By this time some inkling of the trouble had been borne to Collabone, ever an early riser. As he came hastily forth from his quarters, the first thing he saw was the drooping form of Mrs. Winn, weeping at the colonel's gate. Seizing her arm with scant ceremony, he whirled her about and bore her homeward, she sobbing out her story as they sped along, he listening with clouded, anxious face.
"Go back to your room, Mrs. Winn," he said, so solemnly and warningly she could not but heed. "Go to your baby. I'll go first next door, then I'll find your husband." She shrank within the hallway, and threw herself, weeping miserably, upon the sofa in the pretty parlor,—the parlor where she had so fascinated Hodge. There the sound of her baby's wailing reached her in an interval of her own, and she called to the nurse to do something to comfort that child. There was no answer. "Miss Purdy," with clattering tongue and eager eyes and ears and half a dozen sympathizing neighbors, was out in rear of the house, deaf to demands of either mother or child; there Collabone found her, and sent her scurrying within before the fury of his wrath.
"Now, this will not do, Mrs. Winn," he said, as, following, he lifted the moaning woman from the sofa. "You must go to your room,—to your child, as I told you. Captain Barclay will soon be all right. He has lost much blood, but the hemorrhage is checked. Now I will go for Mr. Winn. It's a bad business, but don't make it worse by any more—nonsense." With that he not too gently pushed her up the first few stairs, then turned abruptly and hastened away to Frazier's.
In the hall he found that gray-haired, gray-faced veteran listening stupidly to Winn.
"I don't understand, sir," he was saying. "You struck him—with what?"
"I don't know," said Winn. "They say I've killed him. I have come to surrender myself." His eyes were as dull and leaden as his heart.
"It's not so bad," burst in the doctor. "Barclay fell or was knocked over a chair, and the jar reopened his wound. He fainted from loss of blood, but it's checked now."

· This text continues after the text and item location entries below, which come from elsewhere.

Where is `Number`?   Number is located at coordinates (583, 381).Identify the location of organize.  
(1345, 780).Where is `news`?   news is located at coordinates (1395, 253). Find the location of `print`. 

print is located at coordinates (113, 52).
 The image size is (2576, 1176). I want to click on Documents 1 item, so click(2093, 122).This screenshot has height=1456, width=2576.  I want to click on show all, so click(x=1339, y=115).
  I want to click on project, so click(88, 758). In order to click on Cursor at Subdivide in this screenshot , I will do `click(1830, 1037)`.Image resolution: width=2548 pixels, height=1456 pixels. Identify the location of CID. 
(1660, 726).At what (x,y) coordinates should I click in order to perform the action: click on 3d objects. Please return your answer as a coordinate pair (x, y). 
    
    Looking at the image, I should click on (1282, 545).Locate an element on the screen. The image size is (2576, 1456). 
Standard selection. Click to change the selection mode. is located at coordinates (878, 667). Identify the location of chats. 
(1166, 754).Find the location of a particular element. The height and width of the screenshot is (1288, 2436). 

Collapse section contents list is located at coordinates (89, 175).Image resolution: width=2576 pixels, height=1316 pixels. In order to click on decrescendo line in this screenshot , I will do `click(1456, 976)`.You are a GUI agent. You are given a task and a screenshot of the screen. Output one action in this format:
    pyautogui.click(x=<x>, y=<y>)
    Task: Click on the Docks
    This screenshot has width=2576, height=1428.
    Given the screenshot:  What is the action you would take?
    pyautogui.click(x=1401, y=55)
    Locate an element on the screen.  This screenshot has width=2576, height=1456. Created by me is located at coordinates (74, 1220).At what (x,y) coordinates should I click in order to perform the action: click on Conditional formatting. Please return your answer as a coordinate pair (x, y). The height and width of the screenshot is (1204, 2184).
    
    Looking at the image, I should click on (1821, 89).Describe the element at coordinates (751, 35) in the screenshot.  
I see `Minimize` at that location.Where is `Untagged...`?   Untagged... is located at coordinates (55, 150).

"But—how?—why?" the colonel was stammering. Over the balustrade aloft popped one head night-capped, and two with touseled hair, and blanched faces were framed in all three, and gasping words were heard, and whisperings as of awe-stricken, news-craving souls. "Where did this occur, and when did you return, sir?"
"On the back porch of my—of our quarters, colonel,—when I got back, just before gun-fire."
"And what possible excuse or explanation have you, sir? What could warrant such—such conduct?" demanded Frazier, as though at a loss for suitable words. Yet, even as he asked, his wife's predictions reasserted themselves, and he glanced uneasily aloft.